29. Deeva dan Tantangan

5K 437 12
                                        

Deeva baru tersadar saat Rio sudah menghilang di tikungan. Gadis itu mengerjapkan mata, lalu menggeleng berkali-kali. “Nggak, ini salah. Aduh jantung, biasa aja dong! Alay lo tau, nggak? Kayak pertama kali kenal cogan,” omelnya entah pada siapa.

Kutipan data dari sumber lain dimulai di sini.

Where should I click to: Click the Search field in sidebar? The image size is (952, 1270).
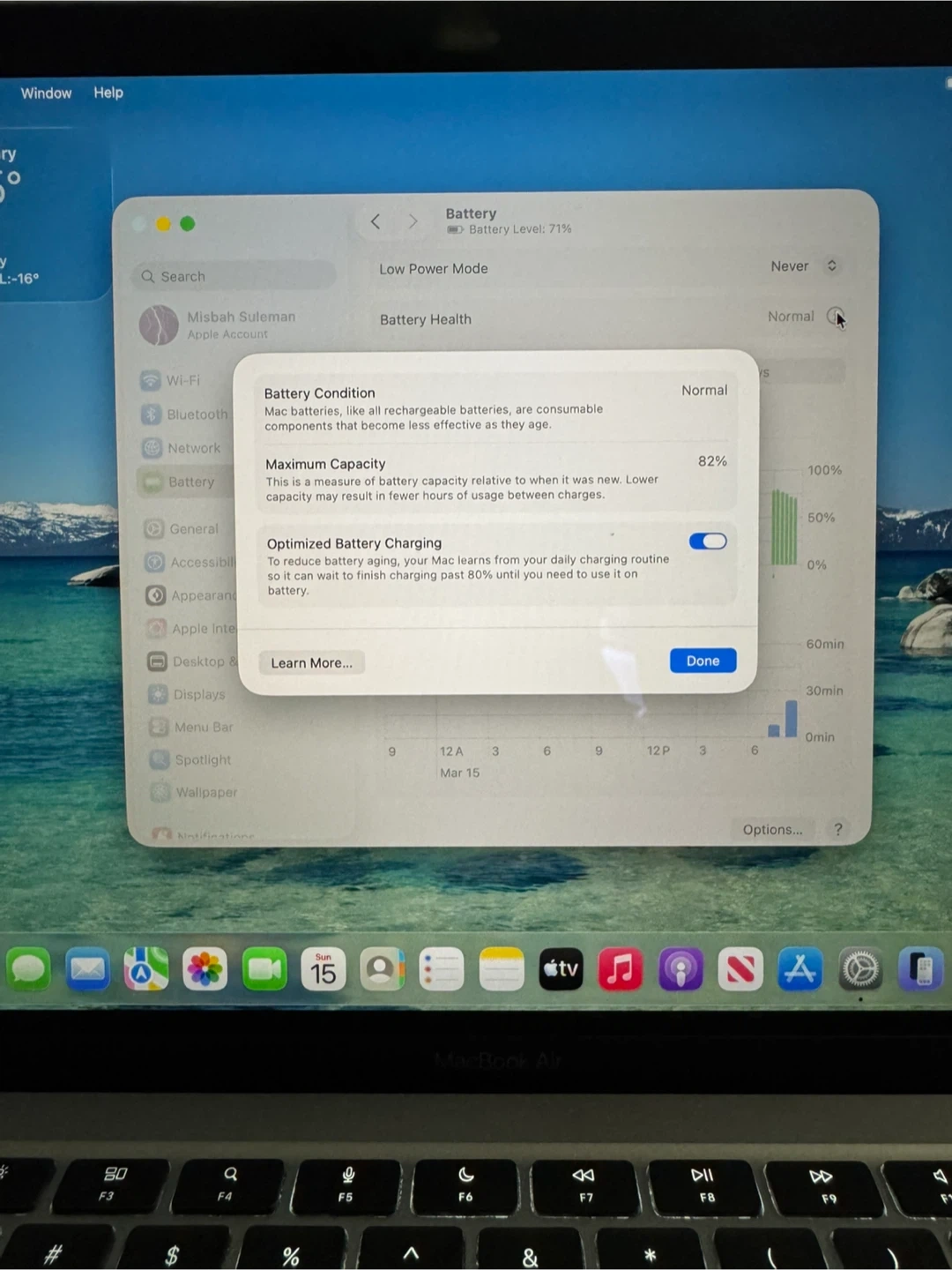(x=234, y=276)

Deeva kembali melanjutkan langkahnya yang tertunda tadi. Tapi, entah kenapa bibirnya membentuk senyuman meski otaknya berusaha menolak. Bahkan, hatinya tak memihak pada logikanya sendiri. Deeva kalah.

Dia tersenyum sopan, membalas ucapan terima kasih dari Bu Titin, guru Bahasa Inggrisnya. Deeva kemudian kembali duduk di tempatnya, tanpa sosok Kafka di sampingnya. Dia menolehkan kepalanya ke belakang, dan tersenyum menatap Kafka yang menatapnya juga. Ini tidak butuh waktu lama. Semuanya akan kembali seperti semula, setelah berita di mading itu sudah tidak layak diperbincangkan lagi. Sebentar lagi, kehidupan Deeva pasti kembali seperti semula. Dia hanya butuh waktu.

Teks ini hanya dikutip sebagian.